O Brasil destoa do resto do mundo. Aqui, as pesquisas são infrequentes e limitadas, a maioria patrocinada por empresas e entidades empresariais, com evidente interesse na promoção de suas agendas. Fora dos períodos eleitorais, a mídia nacional e parte dos veículos regionais trabalham com um único instituto, tratado como se fosse uma espécie de oráculo, em um modelo inteiramente anacrônico. As pesquisas de opinião, algo intrínseco às democracias contemporâneas, são tão infrequentes no Brasil quanto em lugares onde as preferências da maioria não contam.
A razão é simples e decorre do caráter epidérmico da democracia brasileira: pesquisar a opinião dos cidadãos tem como premissa a ideia de que a opinião deles é importante e é preciso conhecê-la. Quando, ao contrário, o que elas pensam é irrelevante, por que perder tempo as consultando?
A elite brasileira costuma achar que é democrata, mas não gosta de povo e não respeita sua opinião. O que ela quer é apenas um sistema político que lhe permita olhar-se no espelho e não se ver como um ou uma gorila. Nada além de um verniz de civilização.
Não falamos, é claro, daqueles que não estão nem aí para se assumir demofóbicos. São tão comuns entre nós quanto a jabuticaba e infectam o aparelho estatal, em especial as Forças Armadas e o sistema de Justiça. Quem não é capaz de citar um general, juiz, promotor ou ministro do Supremo que se acha intérprete da vontade nacional e acredita haver recebido a missão de guiar a coletividade?
A ojeriza ao povo não se limita aos abertamente autoritários.
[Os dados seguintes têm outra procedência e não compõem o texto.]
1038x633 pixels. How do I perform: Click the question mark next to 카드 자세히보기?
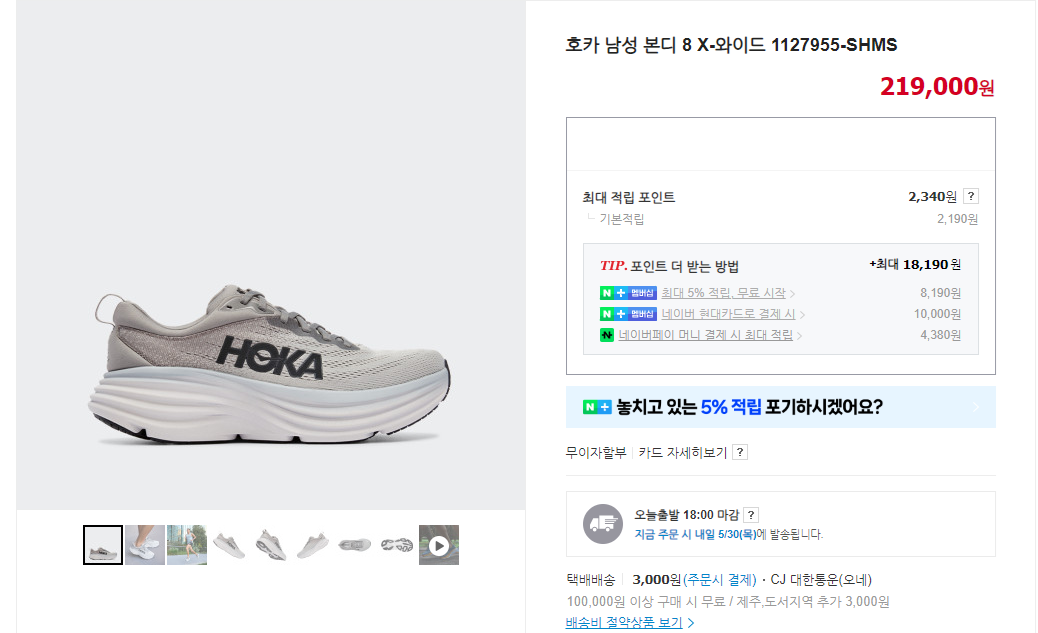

No Brasil, a regra, entre as “pessoas de bem”, os “estudados” e “modernos”, na classe média e entre os ricos, é gostar do povo, desde que este fique em seu lugar, não tenha a veleidade de ser igual, não aspire ao poder e não meta o bedelho onde não foi chamado.
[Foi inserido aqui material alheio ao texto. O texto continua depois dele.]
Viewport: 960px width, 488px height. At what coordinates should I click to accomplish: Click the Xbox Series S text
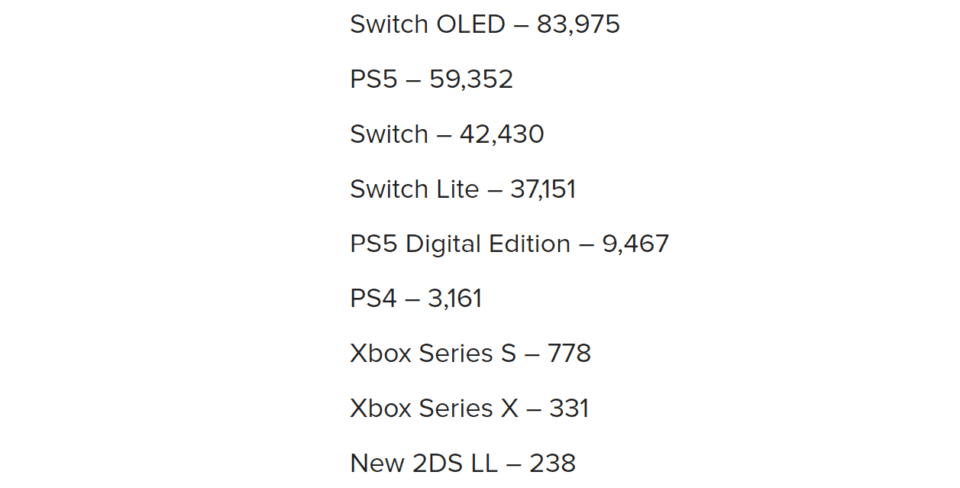click(x=435, y=354)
A sociopatia brasileira típica é a mania de superioridade dos que têm em relação aos que nada ou muito pouco têm, fruto de uma cultura que trata as diferenças entre os indivíduos como decorrência de algum desígnio divino. Falta pouco para que nos vejamos como castas. Cada um no seu lugar.
Estamos com dez meses de um governo calamitoso, chefiado por um delinquente que comete desatinos e irregularidades diariamente, e que adotou políticas que contrariam os interesses e pontos de vista da maioria. Em países democráticos normais, a cada passo de um governo desse tipo teríamos pesquisas para retratar a reação da sociedade ao que diz e faz. Aqui, não.
O silêncio das pesquisas é bom para aqueles que estão satisfeitos com Bolsonaro e o status quo. O que não se compreende é a falta de iniciativa de quem não o aprova. Não é somente por meio de manifestações de rua que se mostra a opinião da maioria, até porque é irrealista esperar que os cidadãos se mantenham em estado de mobilização permanente. Dispomos de menos pesquisas do que o desejável, que exponham com clareza a distância que existe entre o verdadeiro Brasil e a contrafação bolsonarista.